41. A process as in claim 37, further comprising the steps of

(a) contacting the extract comprising the liquefied, sub-critical or super-critical dimethyl ether, and the one or more extracted alkaloids with an aqueous base or buffer; to yield a first biphasic mixture comprising a first aqueous phase and a first organic phase; wherein the first biphasic mixture is substantially free of emulsion; wherein the first aqueous phase of the first biphasic mixture is enriched in phenolic alkaloids; and wherein the first organic phase of the first biphasic mixture is enriched in non-phenolic alkaloids;

(b) separating the first aqueous phase and first organic phase one from the other;

(c) isolating the phenolic alkaloids from the first aqueous phase by adjusting the pH of the first aqueous phase to a pH in the range of from about pH 7.5 to about pH 11.5; and filtering the resulting mixture;

(d) contacting the first organic phase of the first biphasic mixture with an aqueous inorganic or organic acid; to yield a second biphasic mixture comprising a second aqueous phase and a second organic phase; wherein the second biphasic mixture is substantially free of emulsion; and wherein the second aqueous phase of the second biphasic mixture is enriched in non-phenolic alkaloids;

(e) separating the second aqueous phase and second organic phase one from the other;

(e) isolating the non-phenolic alkaloids from the second aqueous phase by adjusting the pH of the second aqueous phase to a pH in the range of from about 7.5 to about pH 11.5; and filtering the resulting mixture.

42. A process as in claim 37, wherein the one or more extracted alkaloids are isolated using a continuous process.

43. A process as in claim 37, wherein the one or more extracted alkaloids are isolated by countercurrent extraction, under continuous process conditions.

44. A process as in claim 41, wherein the aqueous acid is an aqueous inorganic acid, an aqueous organic acid or a mixture thereof.

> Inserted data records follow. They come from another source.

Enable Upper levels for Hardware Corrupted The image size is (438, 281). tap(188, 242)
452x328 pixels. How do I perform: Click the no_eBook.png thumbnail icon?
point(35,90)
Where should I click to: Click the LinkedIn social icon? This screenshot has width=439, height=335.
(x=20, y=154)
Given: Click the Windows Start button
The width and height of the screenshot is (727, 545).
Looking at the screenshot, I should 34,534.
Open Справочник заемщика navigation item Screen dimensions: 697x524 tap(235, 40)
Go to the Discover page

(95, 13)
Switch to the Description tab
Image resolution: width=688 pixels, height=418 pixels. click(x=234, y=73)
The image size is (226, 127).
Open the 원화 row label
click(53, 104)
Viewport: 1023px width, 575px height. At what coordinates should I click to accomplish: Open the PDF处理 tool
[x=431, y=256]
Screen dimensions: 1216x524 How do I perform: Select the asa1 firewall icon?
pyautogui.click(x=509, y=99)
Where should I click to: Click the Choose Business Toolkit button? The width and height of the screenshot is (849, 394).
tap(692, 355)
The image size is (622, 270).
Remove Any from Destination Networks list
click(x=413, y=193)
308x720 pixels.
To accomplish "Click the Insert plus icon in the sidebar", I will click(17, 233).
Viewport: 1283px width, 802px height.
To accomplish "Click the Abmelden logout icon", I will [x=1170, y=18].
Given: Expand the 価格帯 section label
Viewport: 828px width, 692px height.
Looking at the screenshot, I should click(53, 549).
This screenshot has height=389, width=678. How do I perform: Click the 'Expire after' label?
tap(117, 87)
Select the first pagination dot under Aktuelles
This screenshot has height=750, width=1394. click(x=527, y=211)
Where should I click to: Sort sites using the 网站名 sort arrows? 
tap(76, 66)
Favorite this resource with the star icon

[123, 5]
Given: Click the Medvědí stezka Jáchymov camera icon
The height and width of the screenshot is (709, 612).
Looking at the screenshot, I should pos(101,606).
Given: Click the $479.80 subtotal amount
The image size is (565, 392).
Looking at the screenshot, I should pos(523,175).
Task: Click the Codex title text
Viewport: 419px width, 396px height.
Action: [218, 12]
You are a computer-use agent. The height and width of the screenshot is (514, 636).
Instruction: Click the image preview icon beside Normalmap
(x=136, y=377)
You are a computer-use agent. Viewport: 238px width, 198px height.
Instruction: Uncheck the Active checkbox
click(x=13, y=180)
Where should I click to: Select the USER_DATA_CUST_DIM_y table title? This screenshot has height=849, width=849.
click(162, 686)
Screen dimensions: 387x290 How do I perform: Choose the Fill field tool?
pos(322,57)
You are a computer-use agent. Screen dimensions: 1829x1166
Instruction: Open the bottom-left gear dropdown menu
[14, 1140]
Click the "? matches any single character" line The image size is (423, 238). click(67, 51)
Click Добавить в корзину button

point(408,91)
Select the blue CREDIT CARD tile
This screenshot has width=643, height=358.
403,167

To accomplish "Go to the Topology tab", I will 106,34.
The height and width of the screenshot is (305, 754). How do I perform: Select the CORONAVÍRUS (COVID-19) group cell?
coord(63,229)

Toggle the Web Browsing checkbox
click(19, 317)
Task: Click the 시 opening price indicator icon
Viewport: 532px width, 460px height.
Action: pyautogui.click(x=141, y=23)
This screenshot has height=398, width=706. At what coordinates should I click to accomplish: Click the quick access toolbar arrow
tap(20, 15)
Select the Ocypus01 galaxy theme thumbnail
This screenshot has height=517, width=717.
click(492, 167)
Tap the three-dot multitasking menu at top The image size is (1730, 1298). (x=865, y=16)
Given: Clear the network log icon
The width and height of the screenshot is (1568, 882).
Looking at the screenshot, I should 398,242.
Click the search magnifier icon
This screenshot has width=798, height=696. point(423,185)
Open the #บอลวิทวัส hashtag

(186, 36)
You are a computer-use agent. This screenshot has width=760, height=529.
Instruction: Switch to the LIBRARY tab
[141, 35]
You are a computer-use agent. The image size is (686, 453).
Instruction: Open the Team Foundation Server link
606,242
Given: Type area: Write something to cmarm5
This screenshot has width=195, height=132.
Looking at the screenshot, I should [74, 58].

45. A process as in claim 44, wherein the aqueous acid is an aqueous inorganic acid.

46. A process as in claim 45, wherein the aqueous inorganic acid is phosphoric acid, hydrochloric acid, sulfuric acid, or a mixture thereof.

47. A process as in claim 46, wherein the aqueous inorganic acid is phosphoric acid.

48. A process as in claim 44, wherein the aqueous acid is an aqueous organic acid.

49. A process as in claim 48, wherein the aqueous organic acid is lactic acid, formic acid, acetic acid, citric acid, oxalic acid, uric acid or mixtures thereof.

50. A process as in claim 49, wherein the aqueous organic acid is citric acid, oxalic acid or mixtures thereof.

51. Any process for the extraction of one or more of an alkaloid or non-alkaloid material, as herein described.

52. Any process for the isolation of one or more alkaloid, as herein described.

53. A process for the extraction of one or more alkaloids, comprising the steps of

a. charging an extraction vessel with poppy plant containing non-alkaloids and alkaloids;

b. contacting the poppy plant with a first liquefied gas, sub-critical fluid or super-critical fluid to yield an alkaloid containing non-alkaloid material depleted poppy plant and an extract comprising i) the first liquefied gas, sub-critical fluid or super-critical fluid, ii) water, and iii) extracted non-alkaloid materials;

c. treating the extract of step b. with an organic base or inorganic base to yield an aqueous mixture containing base treated alkaloid containing, non-alkaloid material depleted poppy plant; and

d. contacting the aqueous mixture of step c. with a second liquefied gas, sub-critical fluid or super-critical fluid, provided that at least one of, optionally both, the first and/or second liquefied gases, sub-critical fluids or super-critical fluids is a liquefied, super-critical, or sub-critical dimethyl ether, to yield a total extract comprising i) the second liquefied gas, sub-critical fluid or super-critical fluid, ii) water and ii) extracted alkaloid(s) dissolved in a mixture of second liquefied gas, sub-critical fluid or super-critical fluid and water.

54. The process of claim 53 wherein, when present, the first or second liquefied gas, sub-critical fluid or super-critical fluid is selected from toluene, carbon dioxide, nitrous oxide or mixtures thereof.